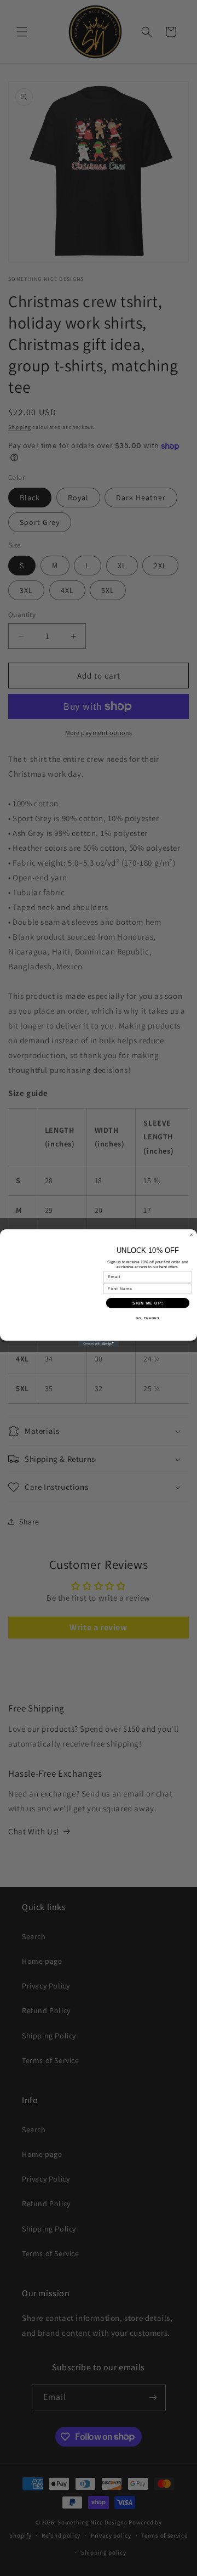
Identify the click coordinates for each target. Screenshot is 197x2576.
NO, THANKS (148, 1318)
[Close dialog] (191, 1235)
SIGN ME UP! (147, 1303)
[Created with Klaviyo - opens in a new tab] (98, 1344)
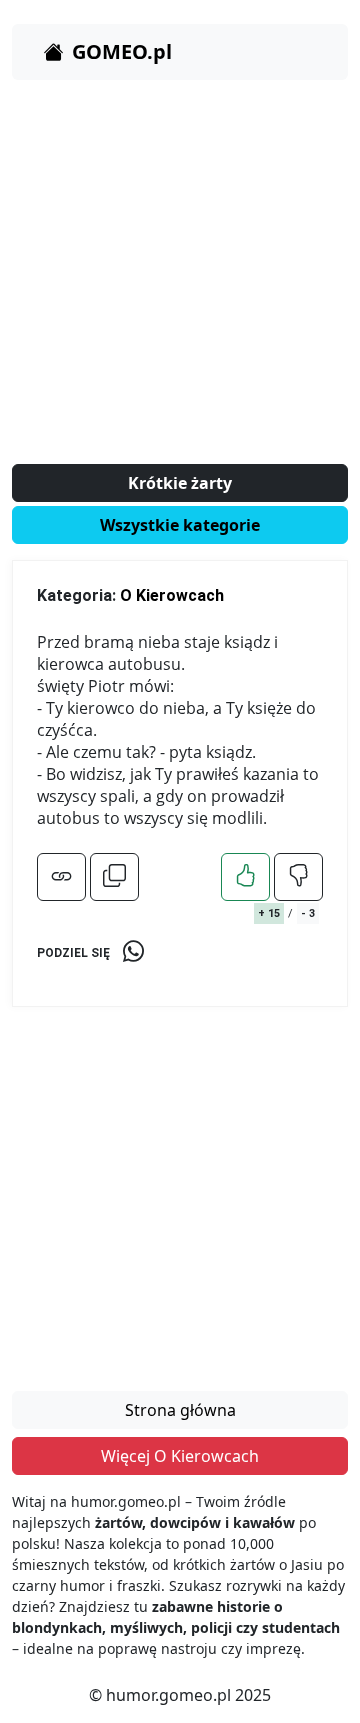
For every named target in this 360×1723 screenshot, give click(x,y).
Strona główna (180, 1410)
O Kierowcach (172, 595)
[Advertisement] (180, 276)
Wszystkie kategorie (180, 525)
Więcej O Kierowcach (180, 1456)
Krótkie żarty (180, 483)
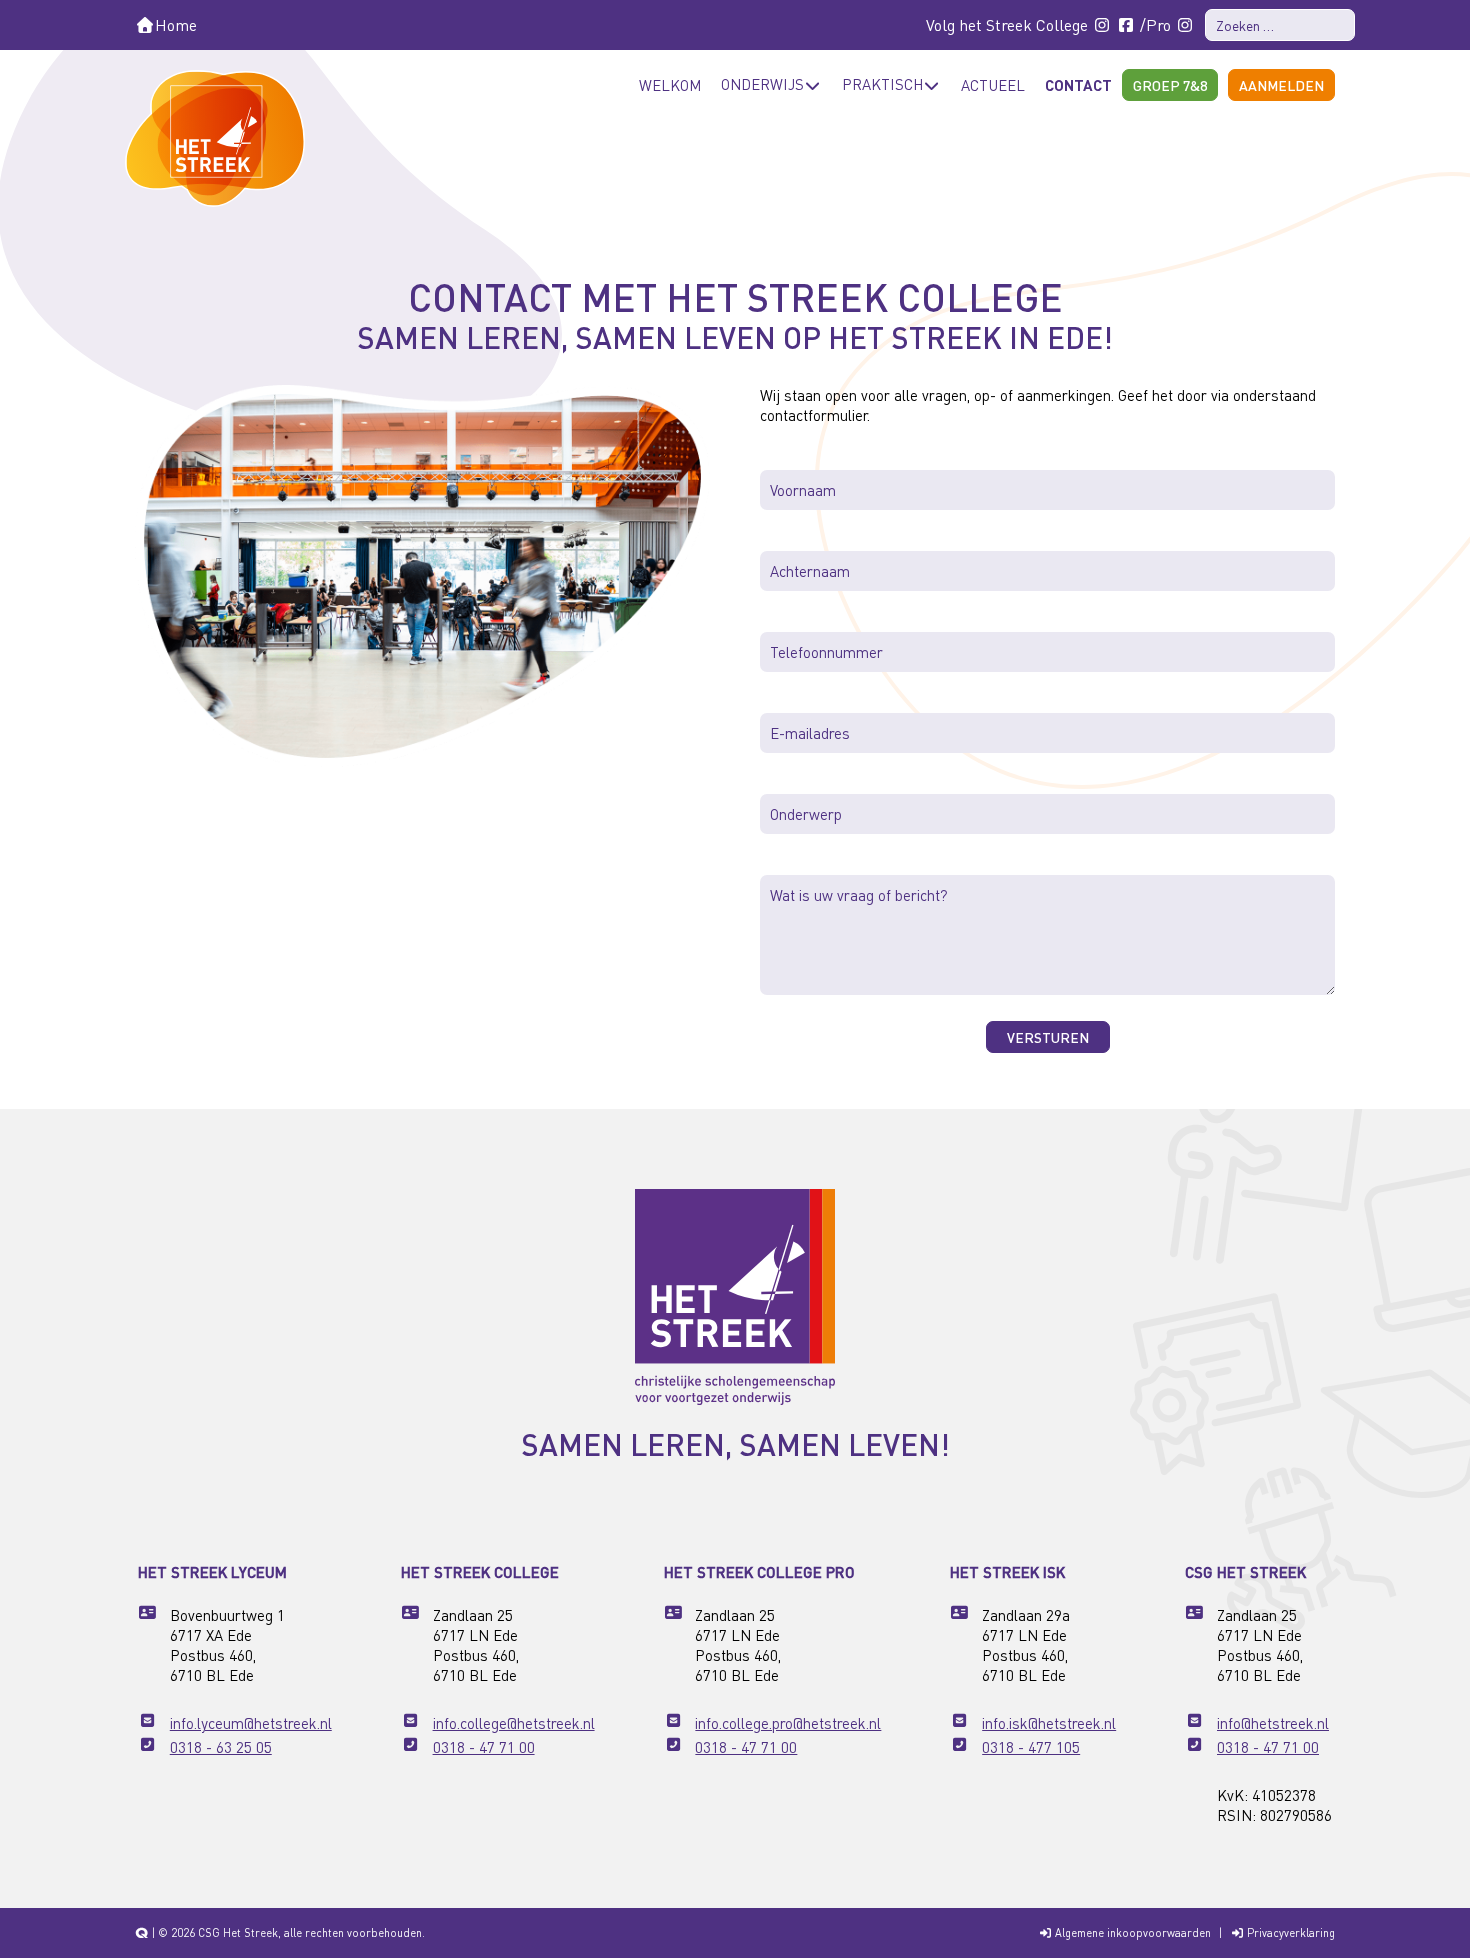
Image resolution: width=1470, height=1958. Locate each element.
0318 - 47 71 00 (484, 1747)
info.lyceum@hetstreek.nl (251, 1723)
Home (176, 24)
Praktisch (882, 84)
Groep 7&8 (1170, 85)
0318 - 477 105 (1031, 1747)
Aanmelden (1281, 85)
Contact (1078, 85)
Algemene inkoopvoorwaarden (1131, 1933)
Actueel (993, 85)
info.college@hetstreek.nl (514, 1723)
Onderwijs (762, 84)
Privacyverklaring (1289, 1933)
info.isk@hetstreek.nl (1049, 1723)
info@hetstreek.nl (1273, 1723)
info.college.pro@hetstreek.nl (788, 1723)
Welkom (670, 85)
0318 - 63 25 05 (221, 1747)
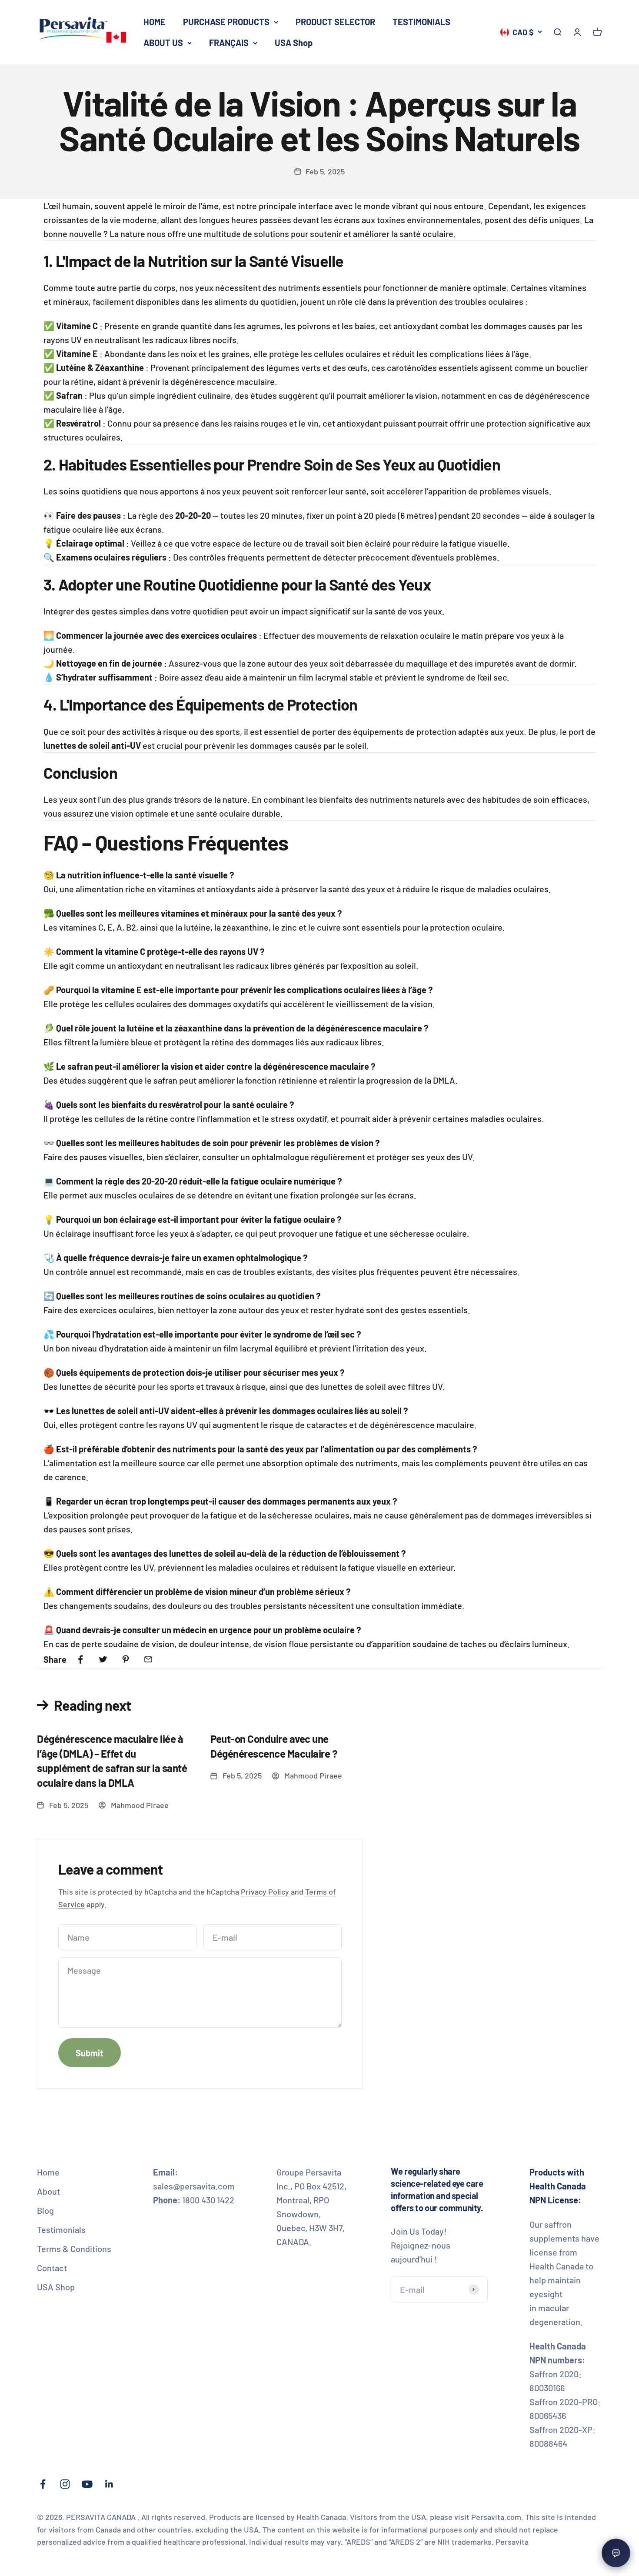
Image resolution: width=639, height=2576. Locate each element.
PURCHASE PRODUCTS (226, 22)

- What you are asked to do
Write out the data exactly, but not its pictures.

- Exercise output
Identify the click coordinates for each target. Screenshot is 197x2576.
NO, THANKS (148, 1318)
[Close dialog] (191, 1235)
SIGN ME UP! (147, 1303)
[Created with Klaviyo - opens in a new tab] (98, 1344)
For every named target in this 360×1723 screenshot, give click(x,y).
Strona główna (180, 1410)
O Kierowcach (172, 595)
[Advertisement] (180, 276)
Wszystkie kategorie (180, 525)
Więcej O Kierowcach (180, 1456)
Krótkie żarty (180, 483)
Image resolution: width=1470, height=1958. Locate each element.
0318 - 47 71 00 (484, 1747)
info.lyceum@hetstreek.nl (251, 1723)
Home (176, 24)
Praktisch (882, 84)
Groep 7&8 (1170, 85)
0318 - 477 105 (1031, 1747)
Aanmelden (1281, 85)
Contact (1078, 85)
Algemene inkoopvoorwaarden (1131, 1933)
Actueel (993, 85)
info.college@hetstreek.nl (514, 1723)
Onderwijs (762, 84)
Privacyverklaring (1289, 1933)
info.isk@hetstreek.nl (1049, 1723)
info@hetstreek.nl (1273, 1723)
info.college.pro@hetstreek.nl (788, 1723)
Welkom (670, 85)
0318 - 63 25 05 (221, 1747)
Image resolution: width=639, height=2576. Locate each element.
PURCHASE PRODUCTS (226, 22)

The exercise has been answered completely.